President Obama claims he wants to raise taxes on “the rich,” while Republicans object to the rich paying their fair share. That fits on a bumper sticker, but it is not a fair summary of the dispute. The president wants to raise the marginal tax rates on people earning more than $250,000 per year, while Republicans propose putting a cap on deductions of “the rich.” The legal and economic differences between raising tax rates and raising taxes by limiting deductions are striking.

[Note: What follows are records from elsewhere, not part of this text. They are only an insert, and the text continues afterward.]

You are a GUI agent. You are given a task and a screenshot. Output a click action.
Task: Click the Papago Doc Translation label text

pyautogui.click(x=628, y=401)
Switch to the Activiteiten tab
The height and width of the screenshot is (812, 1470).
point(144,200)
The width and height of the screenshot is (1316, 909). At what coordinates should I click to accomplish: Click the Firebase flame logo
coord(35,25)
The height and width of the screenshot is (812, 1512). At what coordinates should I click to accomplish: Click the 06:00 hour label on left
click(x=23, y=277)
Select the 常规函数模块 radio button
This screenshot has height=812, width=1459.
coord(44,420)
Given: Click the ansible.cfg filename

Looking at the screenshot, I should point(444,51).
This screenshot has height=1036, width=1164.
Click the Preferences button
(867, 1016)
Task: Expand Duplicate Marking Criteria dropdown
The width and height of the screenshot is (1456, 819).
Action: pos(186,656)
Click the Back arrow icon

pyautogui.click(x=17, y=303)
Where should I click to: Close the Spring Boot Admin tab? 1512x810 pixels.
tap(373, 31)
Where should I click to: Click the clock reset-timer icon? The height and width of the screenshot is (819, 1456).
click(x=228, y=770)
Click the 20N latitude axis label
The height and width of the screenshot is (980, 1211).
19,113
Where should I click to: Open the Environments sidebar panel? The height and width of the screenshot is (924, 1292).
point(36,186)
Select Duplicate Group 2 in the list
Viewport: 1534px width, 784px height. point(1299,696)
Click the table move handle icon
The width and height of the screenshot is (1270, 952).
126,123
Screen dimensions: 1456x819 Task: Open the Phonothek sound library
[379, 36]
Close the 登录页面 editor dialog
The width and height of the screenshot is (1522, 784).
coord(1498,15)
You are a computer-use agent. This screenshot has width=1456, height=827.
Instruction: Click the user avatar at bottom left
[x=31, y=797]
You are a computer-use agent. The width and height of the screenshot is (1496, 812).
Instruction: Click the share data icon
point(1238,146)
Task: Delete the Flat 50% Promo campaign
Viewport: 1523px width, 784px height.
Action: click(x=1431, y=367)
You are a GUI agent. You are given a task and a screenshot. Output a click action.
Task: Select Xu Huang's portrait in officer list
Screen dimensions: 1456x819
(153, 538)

History shows that if the president increases the top marginal rate from 35 percent to 36.9 percent, he will increase “tax planning,” which reduces tax revenues. Increasing marginal rates makes tax lawyers richer by giving wealthier people a good reason to hire tax lawyers. The government loses because many tax strategies are profitable at higher marginal rates but not at lower marginal tax rates. (Trust me, I’m a lawyer.)
Putting a cap on the maximum amount of deductions avoids the fight with interest groups favoring their particular deductions. Capping deductions does not hurt lower-income workers because they don’t take deductions. In 2009 (the most recent year available), there were 140 million tax returns, but only 45 million — fewer than one-third — itemized their deductions. The average deduction of someone earning $75,000 to $100,000 per year in 2009 was a little more than $22,000, while the upper 2 percent itemize a lot more.
Let us assume that Congress limited all itemized deductions at $25,000 a year, adjusted for inflation, using the current tax laws with the Bush tax cuts. That would raise nearly $1.3 trillion in extra revenue over the next decade.
If Congress limited the deduction cap to $17,000 — a figure that Mitt Romney proposed — the government would raise nearly $1.8 trillion in extra revenue while not raising marginal rates at all. Indeed, that would raise so much extra revenue that Congress could substantially reduce marginal rates at all levels. That would really make the economy soar.
When the government has lowered marginal tax rates, the economy has grown faster and the government has raised more revenue through taxation. If the purpose of raising taxes is to raise more revenue, the government should lower marginal rates and impose a cap on deductions.
Consider what President John F. Kennedy did. He made the tax structure substantially flatter, and reduced the highest bracket by 21 percentage points. Was JFK a secret Republican, a capitalist tool intent on hurting the poor in order to cut taxes for the rich? Hardly.
In 1965, the first year for which JFK’s new rates applied, high-income taxpayers declared more taxable income and paid more taxes than they would have paid under the old law. Those earning more than $500,000 annually, for example, paid $701 million in federal taxes before the JFK tax cuts and $1.02 billion after the tax cuts. That trend was true at every level. Tax collections grew more than 8.5 percent annually, and unemployment dropped to 3.4 percent. Now we seem to accept unemployment hovering around 8 percent as the new normal.
In 1963, JFK proposed reducing the capital gains tax to 19.5 percent, while Mr. Obama wants to raise the capital gains rate to 23.8 percent (which includes a 3.8 percent tax to help finance Medicare) and tax dividends at the 36.9 percent for richer taxpayers. JFK wanted a lower tax on capital because he knew it would help the investment that leads to jobs.
Mr. Obama said he wants to raise capital gains rates even if the government raises less revenue when it raises rates. At higher prices, fewer people sell. Still, the president said, it is “fairer” to do that. Apparently those who think the point of taxes is to raise revenue, not reduce it, are just plain wrong.
Other Democrats besides JFK have supported reducing marginal tax rates. During the 1992 presidential primaries, then-California Gov. Jerry Brown advocated a flat tax. In 1982, Leon E. Panetta, then a Democratic congressman from California, introduced a flat tax. The following year, Rep. Richard Gephardt of Missouri proposed a flat tax.
Why does Mr. Obama insist that the Republicans agree to raise income tax rates? That would break a core Republican campaign pledge, akin to when the Democrats persuaded President George H.W. Bush to break his core pledge: “Read my lips — no new taxes.” It may be a good campaign tactic to force the other side to break its pledge, but it is not a good way to raise revenue. President Kennedy used the right tactic — and it worked. Mr. Obama is no John F. Kennedy.
Ultimately, the issue is whether tax lawyers and tax accountants or the federal government will secure the extra revenue.
Ronald D. Rotunda is distinguished professor of jurisprudence at Chapman University.